● **Information given**

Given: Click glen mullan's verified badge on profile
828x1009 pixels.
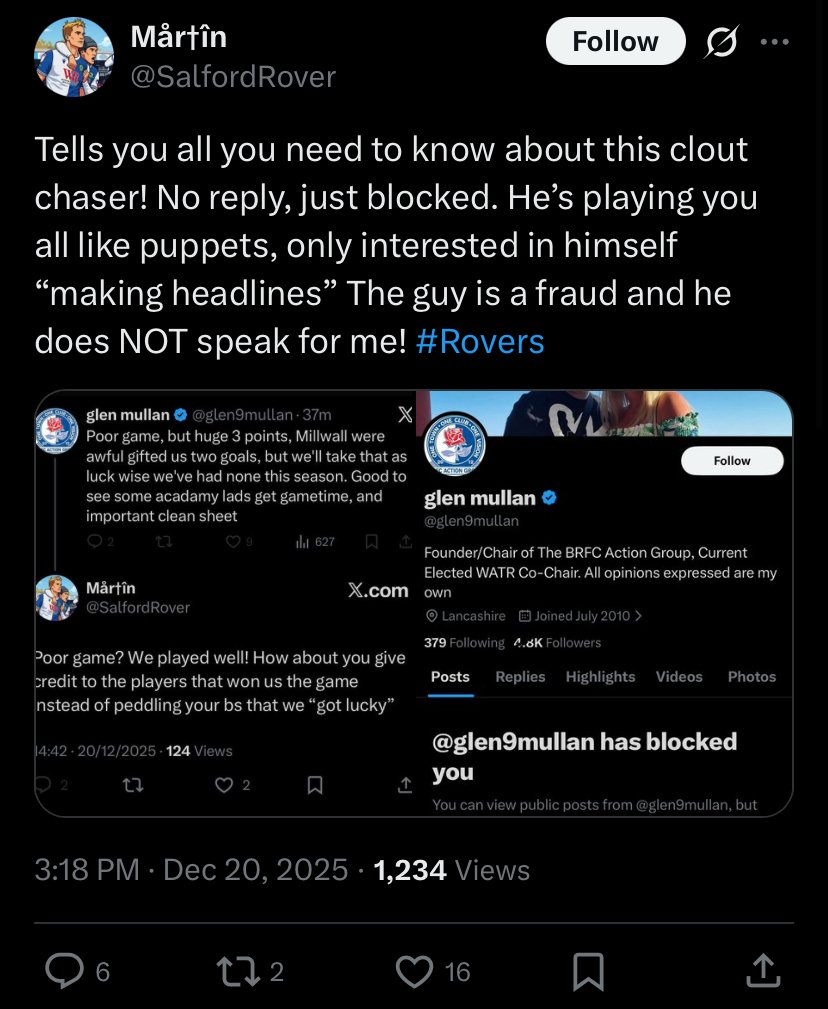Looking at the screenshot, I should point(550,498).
==
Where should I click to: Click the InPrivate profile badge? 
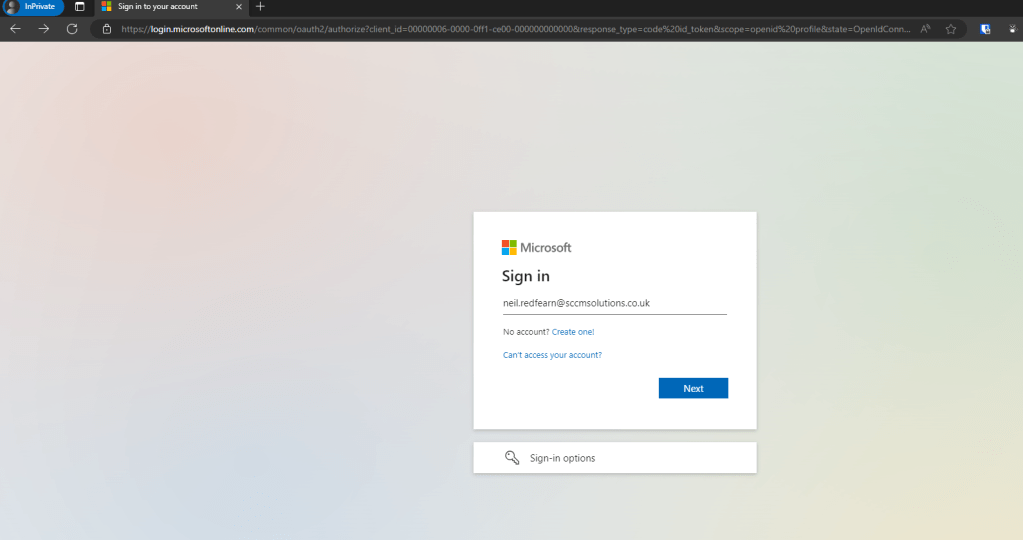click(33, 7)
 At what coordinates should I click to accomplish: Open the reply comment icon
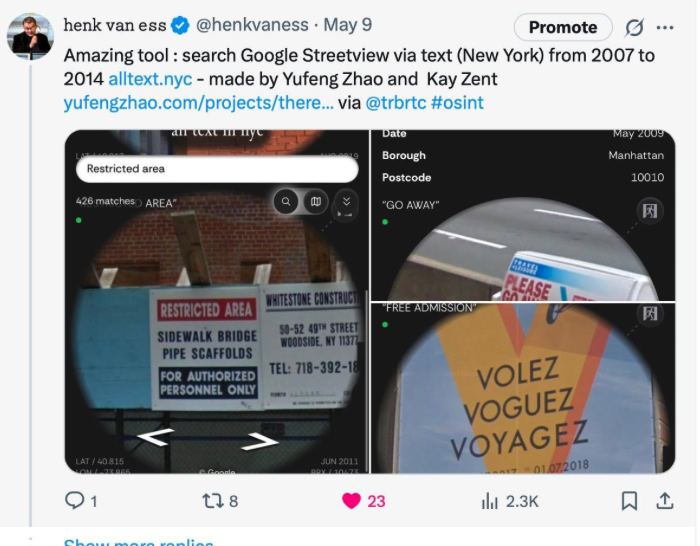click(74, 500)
--
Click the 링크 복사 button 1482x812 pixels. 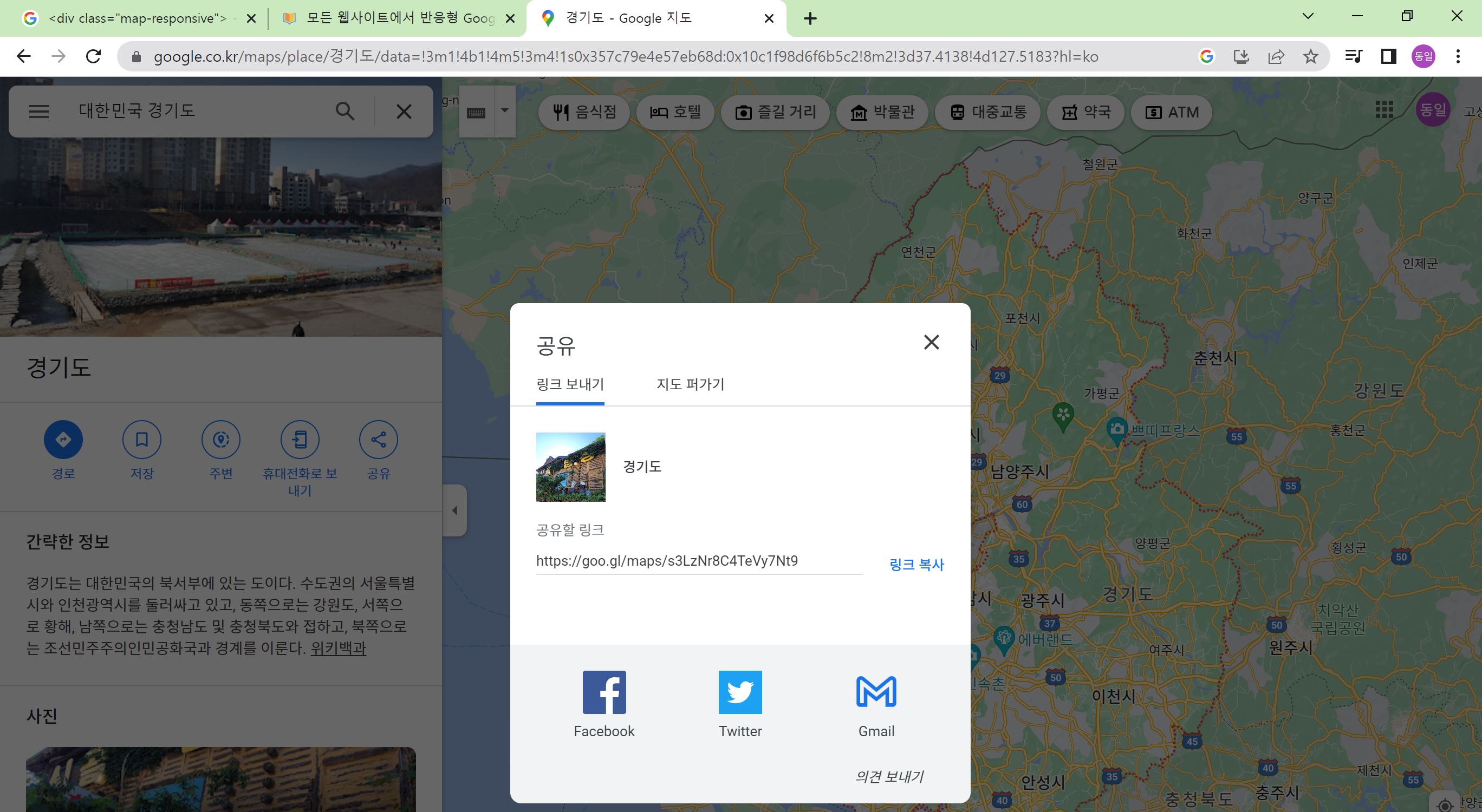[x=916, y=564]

● **Aim**
Turn the stretch of records from the line containing "Where should I" through the line containing "click(74, 500)" into a numbered list, one line per item, leaving out blank lines and the pictures.

● **Expected answer**
1. Where should I click to: Click the InPrivate profile badge? 
2. click(33, 7)
3.  At what coordinates should I click to accomplish: Open the reply comment icon
4. click(74, 500)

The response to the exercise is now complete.